▶ **The task**
An exact transcription of the entries is required, with none of the pictures carried over.
== Exercise data ==
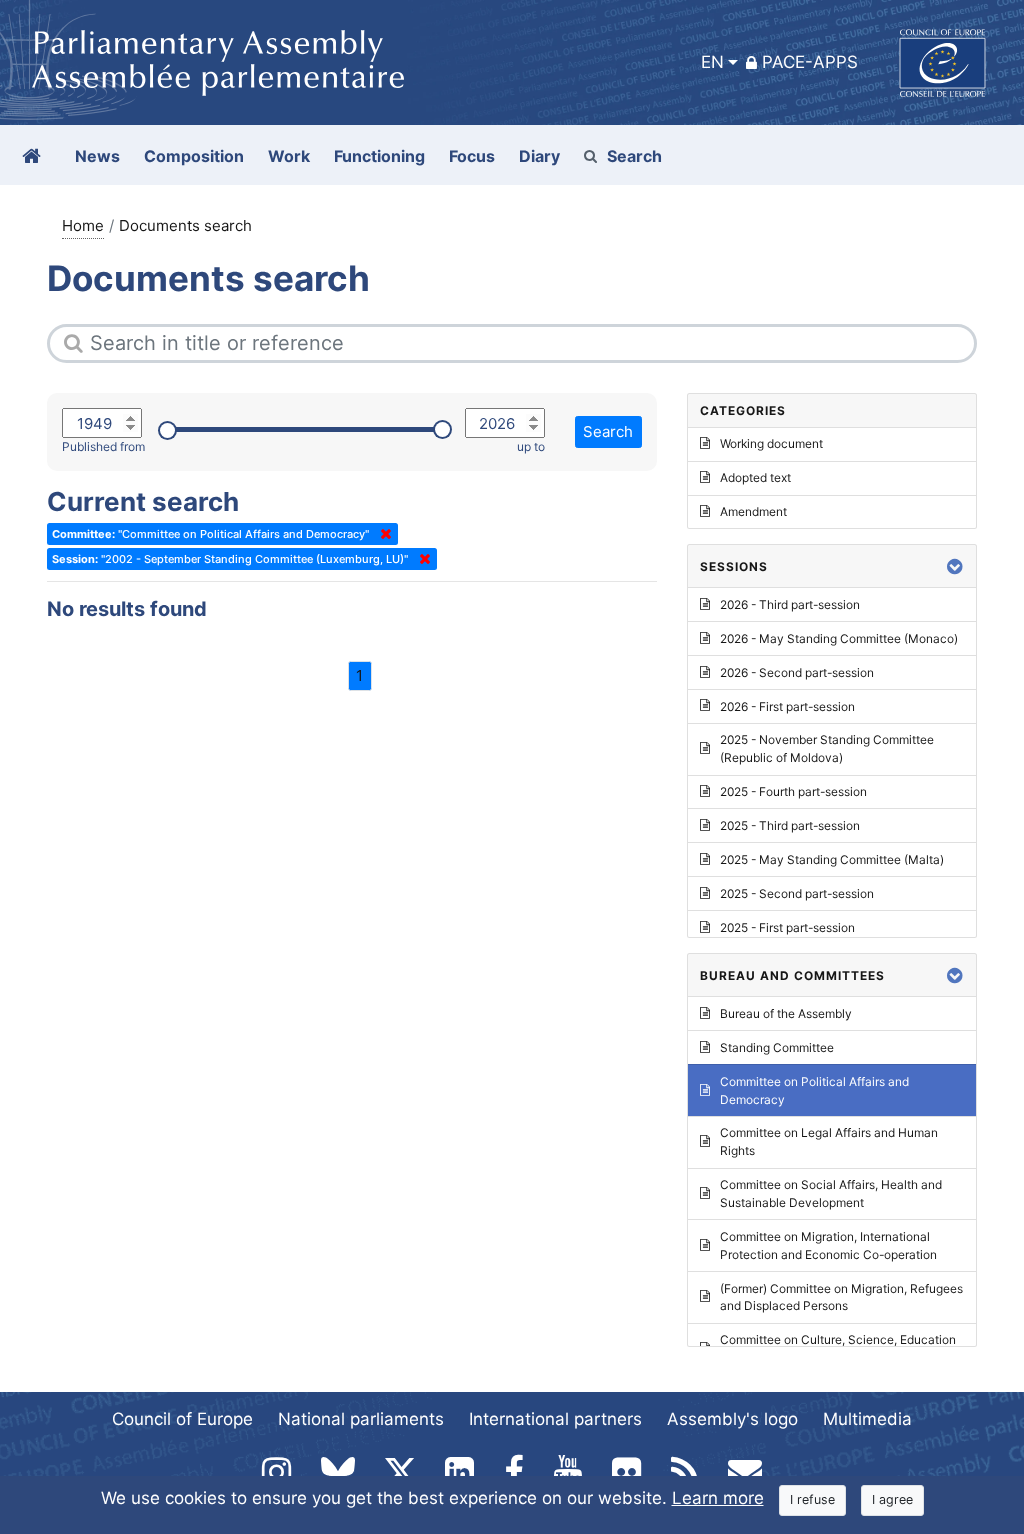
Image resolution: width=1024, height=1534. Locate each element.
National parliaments (361, 1419)
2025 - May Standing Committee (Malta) (832, 859)
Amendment (753, 511)
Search (634, 156)
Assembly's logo (732, 1419)
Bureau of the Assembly (786, 1013)
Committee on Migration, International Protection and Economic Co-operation (828, 1245)
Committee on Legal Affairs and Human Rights (829, 1141)
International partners (555, 1419)
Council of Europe (182, 1419)
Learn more (718, 1498)
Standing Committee (777, 1047)
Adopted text (755, 477)
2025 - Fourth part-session (793, 791)
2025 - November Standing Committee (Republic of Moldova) (827, 748)
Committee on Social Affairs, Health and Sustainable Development (831, 1193)
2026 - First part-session (787, 706)
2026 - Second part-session (797, 672)
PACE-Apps (810, 62)
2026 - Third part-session (790, 604)
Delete (382, 534)
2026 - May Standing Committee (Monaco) (839, 638)
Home (83, 225)
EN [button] (712, 62)
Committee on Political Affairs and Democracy (814, 1090)
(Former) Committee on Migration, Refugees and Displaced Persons (841, 1297)
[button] (955, 566)
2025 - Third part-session (790, 825)
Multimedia (867, 1419)
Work (289, 156)
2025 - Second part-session (797, 893)
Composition (194, 156)
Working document (771, 443)
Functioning (379, 156)
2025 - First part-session (787, 927)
===
▶ **Answer**
Image resolution: width=1024, height=1534. Locate each element.
National parliaments (361, 1419)
2025 - May Standing Committee (Malta) (832, 859)
Amendment (753, 511)
Search (634, 156)
Assembly's logo (732, 1419)
Bureau of the Assembly (786, 1013)
Committee on Migration, International Protection and Economic Co-operation (828, 1245)
Committee on Legal Affairs and Human Rights (829, 1141)
International partners (555, 1419)
Council of Europe (182, 1419)
Learn more (718, 1498)
Standing Committee (777, 1047)
Adopted text (755, 477)
2025 - Fourth part-session (793, 791)
2025 - November Standing Committee (Republic of Moldova) (827, 748)
Committee on Social Affairs, Health and Sustainable Development (831, 1193)
2026 - First part-session (787, 706)
2026 - Second part-session (797, 672)
PACE-Apps (810, 62)
2026 - Third part-session (790, 604)
Delete (382, 534)
2026 - May Standing Committee (Monaco) (839, 638)
Home (83, 225)
EN [button] (712, 62)
Committee on Political Affairs and Democracy (814, 1090)
(Former) Committee on Migration, Refugees and Displaced Persons (841, 1297)
[button] (955, 566)
2025 - Third part-session (790, 825)
Multimedia (867, 1419)
Work (289, 156)
2025 - Second part-session (797, 893)
Composition (194, 156)
Working document (771, 443)
Functioning (379, 156)
2025 - First part-session (787, 927)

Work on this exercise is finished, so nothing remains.